30 juli Thusis – Canpodolcino
Gisteren wilde het klimmen niet. Vandaag hebben we er zin in. Meteen al buiten het hotel rijden we de Via Mala kloof in. We beginnen meteen met een flinke stijging. Hier waren we gisteren bang voor, maar het valt alles mee. We passeren wat tunnels. Ze zijn niet zo lang, maar als er een auto lang rijdt voelt het of er een trein nadert. Diep onder ons horen we de Hinterrhein. De kloof is smal. Na een paar kilometer is er een bezoekerscentrum. Hier kan je naar beneden om de Rijn te zien. Dat geloven we wel. We staan even te praten met een wat ouder Italiaans stel, beiden op de racefiets met beperkte bepakking. Ze kijken vol verbazing naar onze fietsen en adviseren ons piano, piano over de Splügenpas te gaan. Als wij kijken naar hun bepakking nemen wij inderdaad een piano mee.
We stoppen bij het 9e eeuwse kerkje van Zillis. Het heeft een waanzinnig plafond. 153 vierkante tekeningen geven het leven van Christus en St.Martinus weer.

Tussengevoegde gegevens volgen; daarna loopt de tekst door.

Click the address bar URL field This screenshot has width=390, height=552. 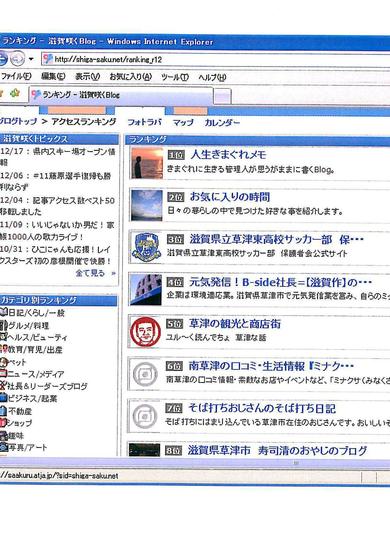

We starten de volgende klim door de Rofflaaclucht. Het begint eenvoudig. Dan zitten er een paar flinke haarspeldbochten in. Het is 10 kilometer ploeteren. Inmiddels loopt het tegen half 1. Ik voel me licht in mijn hoofd. Ik weet niet of het de hoogte is of gewoon honger. Een reepje lost het niet op. Er staat een auto langs de kant. Ik twijfel of wat te eten zal vragen. Ik zie dat het wat vlakker wordt, dan maar doorfietsen. Boven staat Carry me op te wachten.
We mogen een klein stukje vlak langs een stuwmeer. We fietsen door een dennenbos, op deze hoogte zijn er geen loofbomen meer. Het ziet er fantastisch uit. Het water is blauwgroen, er ligt een dorpje met een mooi kerkje aan de overkant en we zien alleen maar bergen om ons heen.

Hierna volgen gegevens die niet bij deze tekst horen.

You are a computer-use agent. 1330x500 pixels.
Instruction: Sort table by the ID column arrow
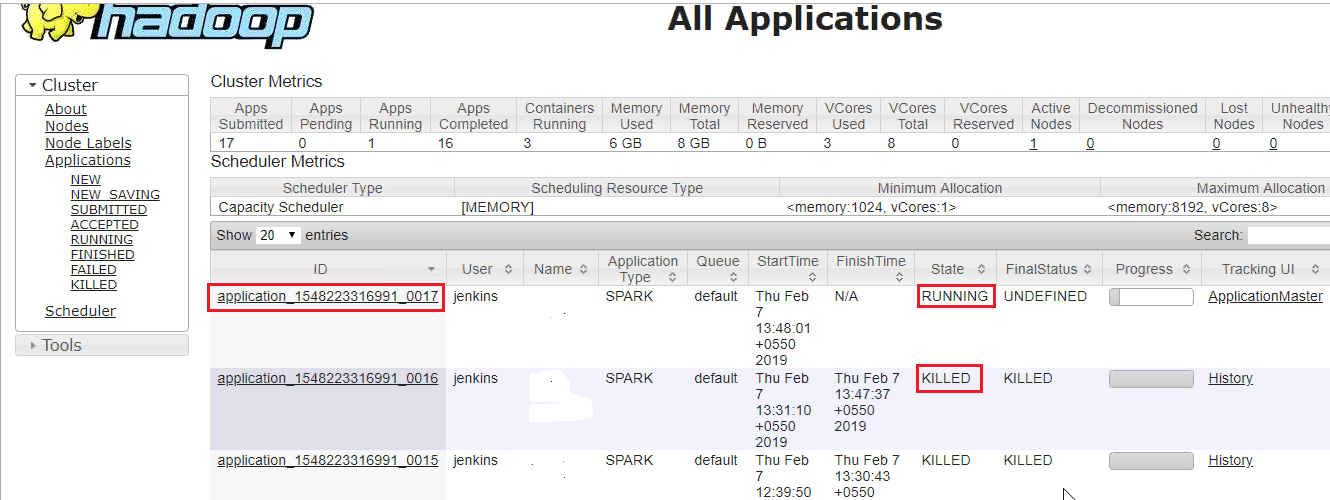431,270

In Splügen stoppen we. Tijd voor pasta. Even alle voorraden aanvullen voor de laatste klim. Meteen buiten het dorp beginnen de haarspeldbochten. Ik durf niet te kijken wat het hellingspercentage is. Binnen de kortste keren rijdt Carry boven me, twee bochten verder en al meteen een meter of tien, vijftien hoger. Ik heb de bochten niet geteld, maar het is pittig. Dan volgt een tussenstuk. Zo noemt het boekje het. Het lijkt wat vlakker maar dat is het niet. Inmiddels rijd ik boven de boomgrens.
Het is nog drie en een halve kilometer. Ik stop om wat te eten. Ik zie de auto’s boven me. De moed zinkt me in de schoenen, moet ik hier nog naar boven? Ik kan me niet voorstellen hoe ik die helling ga nemen. Toch is er maar één manier, er aan beginnen. Het zijn heel veel haarspelden. Er zijn veel auto’s en motoren. Ik kruip omhoog en zij kruipen achter me. Ze halen me in, de een wat eleganter dan de ander. Carry appt of ik er al bijna ben. Het is nog een kilometer, maar ik mis de coordinatie om hem te antwoorden. Dan zie ik hem staan, het laatste stukje pers ik eruit.
De Splügenpas ligt op 2117 meter. Ons referentiepunt is de Tourmalet, waar de Tour de France femmes gisteren op 2110 meter haar hoogtepunt beleefde. In Tour de France termen ben ik overigens buiten de tijd binnen gekomen: het tijdsverschil tussen Carry en mij is zo groot dat Strava niet aan geeft dat we deze 35 kilometer samen gefietst hebben.
Vanaf hier rijden we naar beneden. Een bordje geeft aan dat er 51 bochten zijn. Het eerste stuk is groots en verlaten, boven de boomgrens. We rijden met onze handen aan de remmen. Langzaamaan komen we in de bewoonde wereld. Dit is Italië!